Photo Credit: Wikimedia Commons
A Perfect phone call!
This is not a complicated situation, although some would prefer that we think so. In fact, it is alarmingly simple. Ukraine is our ally, a country that wants to join us in the ranks of free democracies with market economies. Yet Ukraine is under constant attack by Russia, and to maintain its independence, Ukraine desperately needs American military, economic and diplomatic support.
More specifically, Ukraine needs U.S.-made Javelin anti-tank missiles, it needs the almost $400 million in foreign aid that was appropriated for it by Congress, and it needs a high-profile White House visit for its president, to show the world and Russia that it has our full support.
But Donald Trump also has needs—needs he believed Ukraine could fill.
He needed Ukraine to announce a false corruption investigation to tarnish his most prominent political opponent, Joe Biden.

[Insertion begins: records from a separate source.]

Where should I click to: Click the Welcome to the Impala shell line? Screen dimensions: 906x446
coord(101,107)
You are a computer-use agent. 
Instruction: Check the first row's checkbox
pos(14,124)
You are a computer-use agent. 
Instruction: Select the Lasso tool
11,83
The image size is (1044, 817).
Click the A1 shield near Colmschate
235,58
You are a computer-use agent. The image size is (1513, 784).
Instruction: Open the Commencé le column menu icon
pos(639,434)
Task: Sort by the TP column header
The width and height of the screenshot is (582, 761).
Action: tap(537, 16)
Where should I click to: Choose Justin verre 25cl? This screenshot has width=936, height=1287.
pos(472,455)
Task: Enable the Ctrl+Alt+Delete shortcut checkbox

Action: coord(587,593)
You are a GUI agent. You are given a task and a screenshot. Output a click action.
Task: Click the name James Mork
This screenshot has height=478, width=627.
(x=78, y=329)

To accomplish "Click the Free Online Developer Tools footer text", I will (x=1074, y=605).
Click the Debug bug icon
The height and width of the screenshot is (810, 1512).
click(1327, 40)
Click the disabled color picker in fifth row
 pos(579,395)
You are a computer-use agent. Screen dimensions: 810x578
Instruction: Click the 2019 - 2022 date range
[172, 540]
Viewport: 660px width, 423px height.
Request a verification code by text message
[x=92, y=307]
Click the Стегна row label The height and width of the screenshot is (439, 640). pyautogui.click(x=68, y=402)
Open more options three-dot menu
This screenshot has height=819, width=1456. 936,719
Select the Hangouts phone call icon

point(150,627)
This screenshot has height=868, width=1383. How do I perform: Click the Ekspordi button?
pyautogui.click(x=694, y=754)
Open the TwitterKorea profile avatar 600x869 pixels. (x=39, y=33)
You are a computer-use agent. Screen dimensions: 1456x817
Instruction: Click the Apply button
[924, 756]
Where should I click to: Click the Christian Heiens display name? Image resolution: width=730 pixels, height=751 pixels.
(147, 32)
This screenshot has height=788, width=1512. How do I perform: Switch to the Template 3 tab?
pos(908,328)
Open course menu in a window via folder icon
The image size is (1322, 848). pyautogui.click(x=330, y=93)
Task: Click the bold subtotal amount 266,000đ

He needed Ukraine to falsely confess that it, not Russia, had meddled in the 2016 election by hacking Democratic emails and that it did so as part of an international conspiracy to help Democrats. (Yes, it’s that ridiculous.)
So, at Trump’s orders, military aid to Ukraine was stopped. At Trump’s orders, his personal attorney, Rudy Giuliani, and his appointee as ambassador to the European Union, Gordon Sondland, repeatedly told Ukraine that it would not get the foreign aid or the White House visit it needed unless Trump got what he needed first.
Trump himself made that clear in a phone conversation with Ukraine’s new president.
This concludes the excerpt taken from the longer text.